Between them they counsel about 15 clients a day. Few are local, they prefer not to be recognized going into the centre. The majority too (about two-thirds) are women. Most seek help because they are worried or unwell or both. Mainly they come alone but married Muslims almost always together. The test costs the equivalent of $0.50. The key is continuity of caring. Whether the result is positive or negative, clients are encouraged to join the “Post Test Club” which meets frequently in the largest of the center’s rooms. The aim is promote self-help and for the negative to mix with and care for the positive. They also take part in ‘Income Generating Activities’. The NGO that runs the VCT will bank whatever money they can muster until they reach the equivalent of $8.00 which qualifies for a loan to begin a small business such as selling charcoal, or cooked maize snacks. In the face of abject poverty and huge levels of disease in the slum, it may all seem too little too late. But my time in Africa has taught me that only community solutions work and that small is best.

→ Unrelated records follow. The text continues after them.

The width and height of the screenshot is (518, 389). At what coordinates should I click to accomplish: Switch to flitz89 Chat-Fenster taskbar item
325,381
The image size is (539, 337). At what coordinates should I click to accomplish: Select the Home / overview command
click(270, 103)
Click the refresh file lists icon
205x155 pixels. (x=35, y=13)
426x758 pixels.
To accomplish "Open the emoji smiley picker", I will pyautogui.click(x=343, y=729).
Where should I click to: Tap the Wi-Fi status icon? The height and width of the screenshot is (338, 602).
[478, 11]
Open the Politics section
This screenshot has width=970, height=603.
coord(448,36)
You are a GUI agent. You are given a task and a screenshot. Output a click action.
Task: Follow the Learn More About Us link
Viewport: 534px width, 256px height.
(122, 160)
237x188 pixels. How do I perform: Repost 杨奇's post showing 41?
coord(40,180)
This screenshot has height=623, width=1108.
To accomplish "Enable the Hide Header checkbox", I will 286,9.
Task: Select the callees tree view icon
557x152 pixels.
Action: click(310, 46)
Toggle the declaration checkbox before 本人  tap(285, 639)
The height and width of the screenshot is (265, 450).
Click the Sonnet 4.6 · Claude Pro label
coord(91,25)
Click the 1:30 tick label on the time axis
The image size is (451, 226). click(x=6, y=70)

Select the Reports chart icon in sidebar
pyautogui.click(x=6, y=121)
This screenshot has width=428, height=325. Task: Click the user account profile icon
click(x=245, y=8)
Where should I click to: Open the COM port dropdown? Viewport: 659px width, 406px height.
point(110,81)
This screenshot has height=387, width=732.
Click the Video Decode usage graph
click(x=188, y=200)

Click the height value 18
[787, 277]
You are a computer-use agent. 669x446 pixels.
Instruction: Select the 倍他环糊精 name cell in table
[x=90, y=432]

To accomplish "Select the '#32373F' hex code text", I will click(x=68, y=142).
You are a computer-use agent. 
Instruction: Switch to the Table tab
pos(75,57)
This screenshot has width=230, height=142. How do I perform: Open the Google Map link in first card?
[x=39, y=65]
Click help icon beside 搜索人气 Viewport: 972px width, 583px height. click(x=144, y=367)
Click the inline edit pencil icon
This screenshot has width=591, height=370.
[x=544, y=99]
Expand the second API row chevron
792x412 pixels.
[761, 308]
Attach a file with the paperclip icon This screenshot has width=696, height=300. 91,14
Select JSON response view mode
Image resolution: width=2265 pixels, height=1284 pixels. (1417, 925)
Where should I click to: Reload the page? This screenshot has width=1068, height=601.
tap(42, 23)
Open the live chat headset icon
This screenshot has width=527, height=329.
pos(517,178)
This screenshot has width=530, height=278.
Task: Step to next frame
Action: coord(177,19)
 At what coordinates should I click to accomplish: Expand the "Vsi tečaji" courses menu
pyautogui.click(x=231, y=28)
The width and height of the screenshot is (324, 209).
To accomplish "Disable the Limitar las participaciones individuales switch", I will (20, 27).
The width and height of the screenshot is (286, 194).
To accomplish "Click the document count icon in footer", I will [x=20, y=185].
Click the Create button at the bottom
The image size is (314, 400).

I am buoyed by the moment and the sheer dedication of the staff. Then I witness the classic VCT client case; a metaphor for HIV/AIDS in SSA. She is 32 years of age, a single mother of one small daughter. Her only living relative is a brother who does not want to know her. She is a ‘commercial sex worker’. She uses Depo-Provera as contraception and tries to insist that her clients use condoms but they most times simply refuse and find another sex worker. She needs the money so she takes the risk. She has come to us because she is worried. Her test is negative. She is more determined than ever to give up sex work but desperately needs money to feed herself and her child. She agrees to join the ‘Post Test Club’ and to start saving what little she can of her earnings, to make the key $8.00, so she can get a loan; she thinks she can make a living selling children’s clothes. I look at her face, full of desperate hope, know that the only way she will save that money is from continuing to sell her body, and pray she stays negative for another three months.
My interview finished I head for a cold beer. I think about Mercy taking a two-hour ride to her brothers and sisters totally dependent on her and the mother whose only hope is to get out of commercial sex work. I think back to this morning and my own experience with VCT. I remember the feeling of being ‘frightened for fifteen minutes’. And I feel a fraud.